[Exceptional C++ Style] Item 21: Containers in Memory, Part 2: How Big Is It Really?

Thu Jan 13 07:53:27 EST 2005

Item 21: Containers in Memory, Part 2: How big is it really?

In this item we go really deep into the details of memory managers to 
discover why it may cost us 20 megs or more of memory to store 1 meg of 
actual data.

1 JG Question: When you ask for _n_ bytes of memory using *new* or *malloc* 
do you actually use up _n_ bytes of memory? Explain why or why not.

2. Guru Question: How much memory do the various standard containers use to 
store the same number of elements of the same type T?

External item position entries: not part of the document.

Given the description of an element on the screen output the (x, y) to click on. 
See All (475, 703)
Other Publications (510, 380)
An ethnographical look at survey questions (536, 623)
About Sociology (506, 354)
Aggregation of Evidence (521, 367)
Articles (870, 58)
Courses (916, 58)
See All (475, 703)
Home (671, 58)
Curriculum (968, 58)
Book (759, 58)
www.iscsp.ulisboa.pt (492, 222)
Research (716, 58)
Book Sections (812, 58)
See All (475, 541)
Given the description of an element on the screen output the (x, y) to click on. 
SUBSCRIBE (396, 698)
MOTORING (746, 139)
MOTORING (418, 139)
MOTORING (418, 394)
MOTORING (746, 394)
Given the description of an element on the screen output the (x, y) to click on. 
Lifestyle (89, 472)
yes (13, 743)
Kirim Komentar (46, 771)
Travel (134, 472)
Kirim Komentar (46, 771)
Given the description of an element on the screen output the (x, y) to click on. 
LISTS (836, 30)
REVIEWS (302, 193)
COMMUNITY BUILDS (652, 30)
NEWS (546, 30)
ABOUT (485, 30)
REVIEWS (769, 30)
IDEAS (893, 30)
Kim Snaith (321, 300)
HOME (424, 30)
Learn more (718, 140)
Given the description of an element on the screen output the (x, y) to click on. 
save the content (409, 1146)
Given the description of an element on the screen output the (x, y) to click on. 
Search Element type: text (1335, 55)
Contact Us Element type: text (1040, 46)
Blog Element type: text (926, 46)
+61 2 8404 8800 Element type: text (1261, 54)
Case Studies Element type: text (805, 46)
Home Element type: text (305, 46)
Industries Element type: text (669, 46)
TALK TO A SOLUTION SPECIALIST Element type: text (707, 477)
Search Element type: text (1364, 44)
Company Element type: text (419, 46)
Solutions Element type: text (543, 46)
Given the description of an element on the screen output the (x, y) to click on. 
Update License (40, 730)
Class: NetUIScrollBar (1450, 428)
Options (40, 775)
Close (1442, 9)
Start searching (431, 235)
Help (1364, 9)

Solution for the first question: obviously the memory consumption can't be 
less than n. And from the previous item we learned the memory manager itself 
must use some memory to keep track of things, that will add to the amount 
used.
If our block is served from a fixed size arena, the manager must use at 
least one bit for a busy flag, plus if there's a difference between the 
requested size and the block size it adds to the waste too.
If a variable length arena is used, the manager must store the block size or 
some equivalent chaining info to find the rest of the managed memory, And 
the actual block size may be bigger than requested too.

We see a detailed discussion on alignment issues.  On many processors 
accessing a 32-bit item at an address that is not aligned to a 32 bit 
boundary is illegal, on others it is legal but slow. Or similar restrictions 
may apply to other sizes.   The C++ standard requires malloc and op.new to 
return a block of memory that is aligned properly to access anything at its 
start.

The alignment requirements will ask for padding inside structs and at end of 
structs even if we just deal with old C-style arrays of those structs.  And 
the memory manager is influenced by them too as it's shown on figures.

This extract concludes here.